Your task: Your copy of the entries below should hold exactly the lines from the one containing "[Previous post] (31, 1468)" to the one containing "トップページ (180, 434)", inclusive, and no pictures.

Stored data
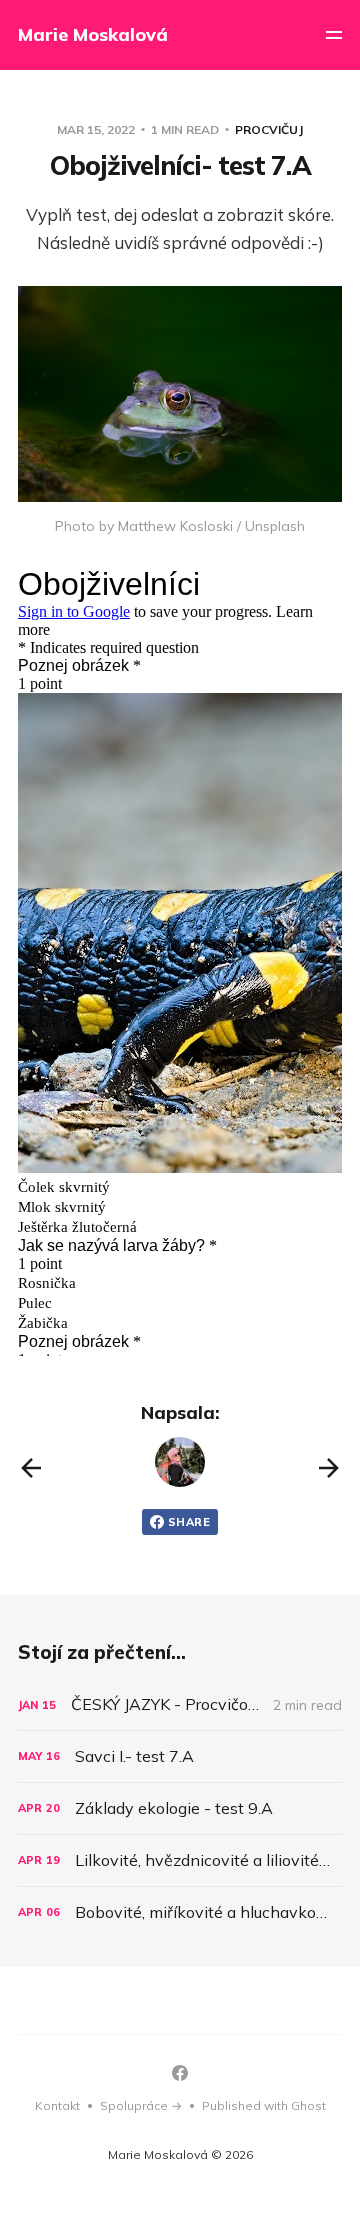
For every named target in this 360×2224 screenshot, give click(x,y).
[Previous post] (31, 1468)
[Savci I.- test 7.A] (180, 1756)
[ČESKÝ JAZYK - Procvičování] (180, 1704)
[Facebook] (180, 2073)
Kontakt (57, 2105)
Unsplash (275, 526)
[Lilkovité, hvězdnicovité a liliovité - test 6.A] (180, 1860)
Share (189, 1522)
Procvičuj (269, 129)
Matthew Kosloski (175, 526)
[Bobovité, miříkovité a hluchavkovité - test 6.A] (180, 1912)
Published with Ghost (264, 2105)
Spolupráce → (141, 2105)
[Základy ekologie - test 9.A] (180, 1808)
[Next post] (329, 1468)
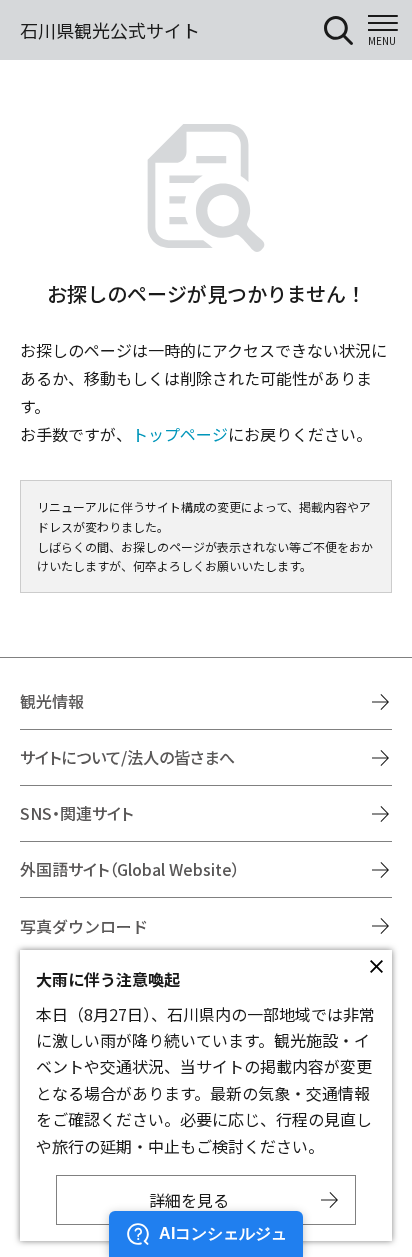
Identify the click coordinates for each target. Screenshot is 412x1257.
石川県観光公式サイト (110, 30)
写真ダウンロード (84, 926)
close (376, 966)
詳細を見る (189, 1200)
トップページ (180, 434)
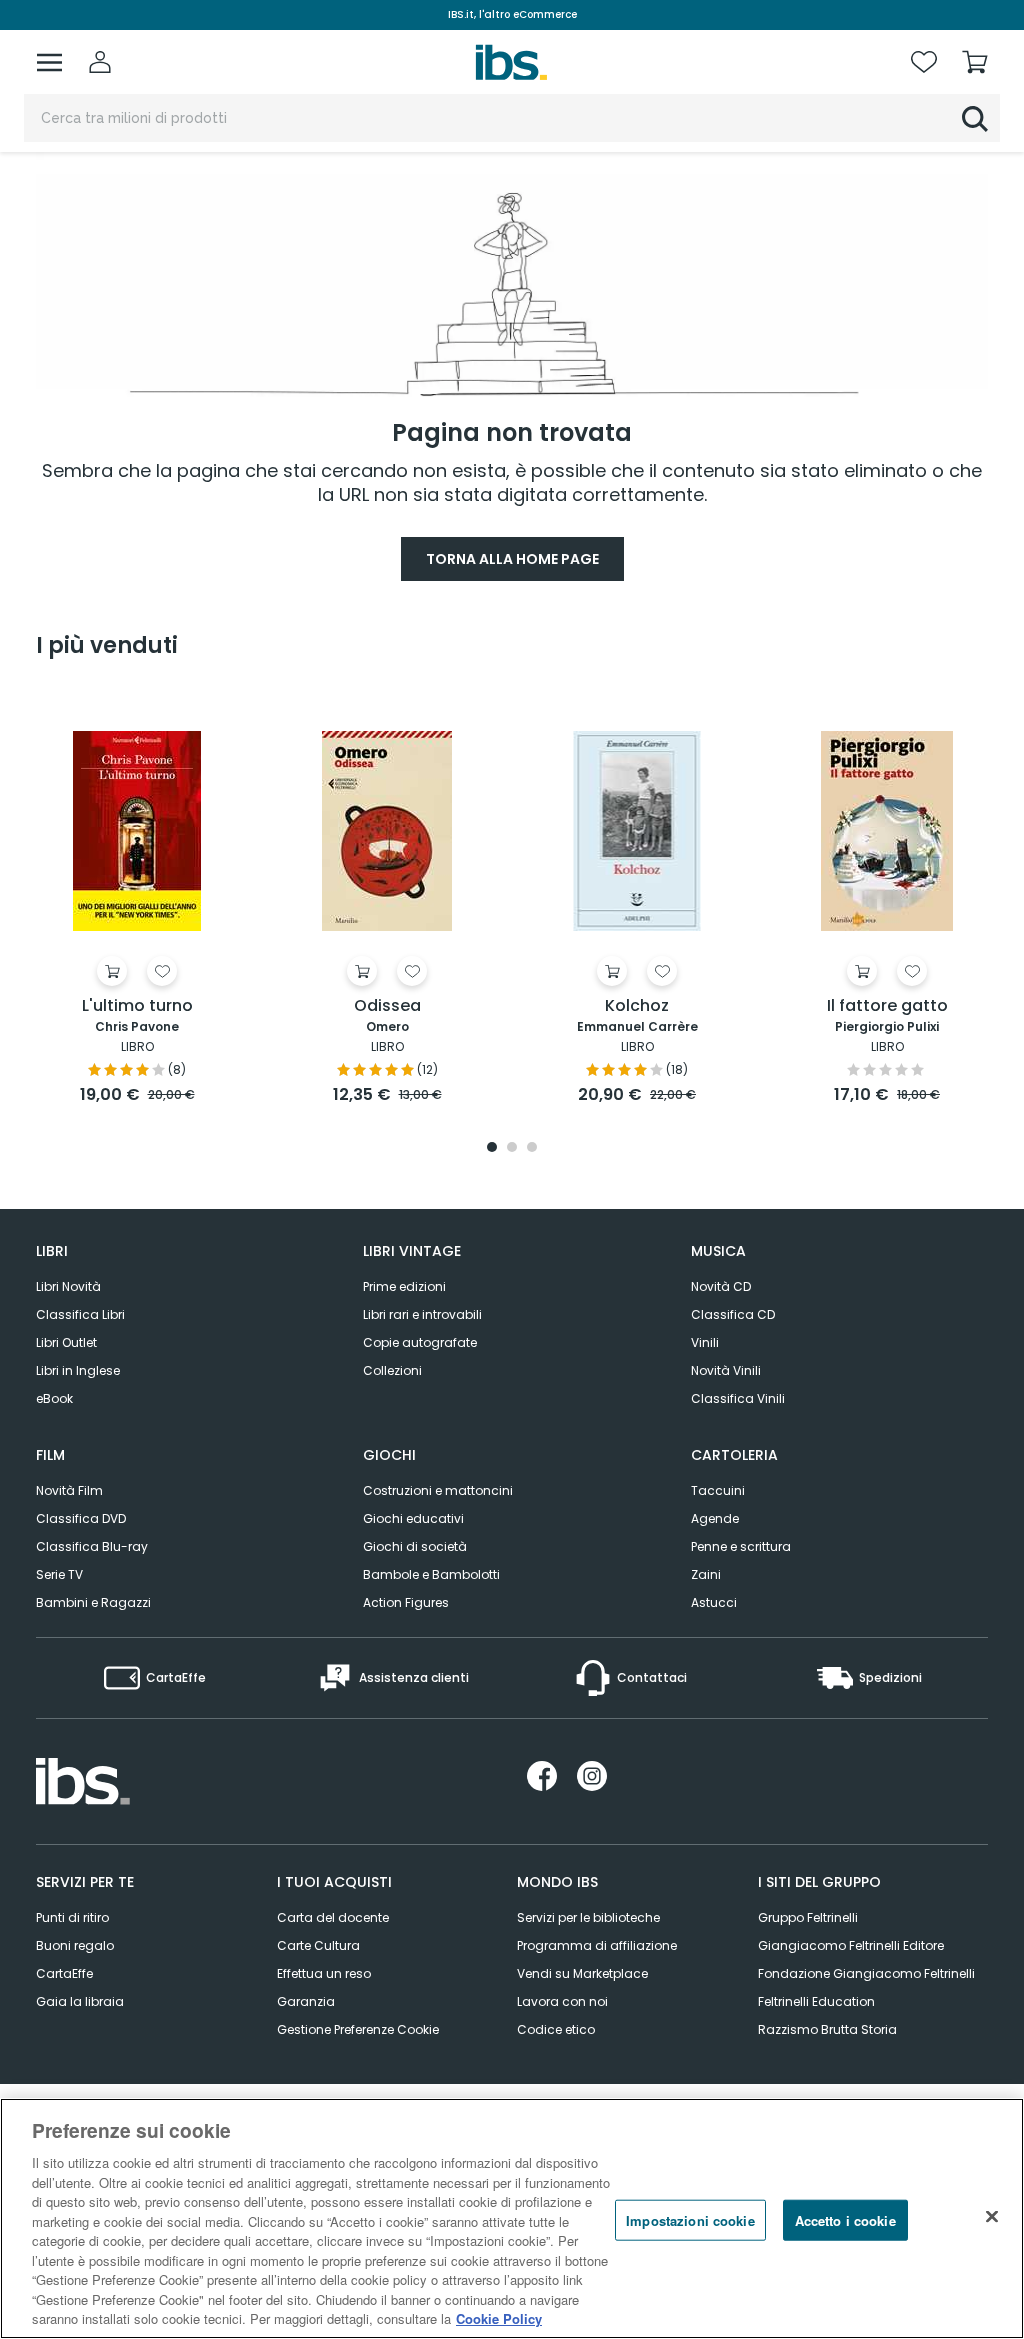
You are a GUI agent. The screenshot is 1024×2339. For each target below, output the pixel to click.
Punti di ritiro (72, 1917)
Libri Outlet (66, 1342)
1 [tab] (492, 1148)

Result of this task:
[Previous post] (31, 1468)
[Savci I.- test 7.A] (180, 1756)
[ČESKÝ JAZYK - Procvičování] (180, 1704)
[Facebook] (180, 2073)
Kontakt (57, 2105)
Unsplash (275, 526)
[Lilkovité, hvězdnicovité a liliovité - test 6.A] (180, 1860)
Share (189, 1522)
Procvičuj (269, 129)
Matthew Kosloski (175, 526)
[Bobovité, miříkovité a hluchavkovité - test 6.A] (180, 1912)
Published with Ghost (264, 2105)
Spolupráce → (141, 2105)
[Základy ekologie - test 9.A] (180, 1808)
[Next post] (329, 1468)
Identify the click coordinates for each target. Screenshot is 412x1257.
石川県観光公式サイト (110, 30)
写真ダウンロード (84, 926)
close (376, 966)
詳細を見る (189, 1200)
トップページ (180, 434)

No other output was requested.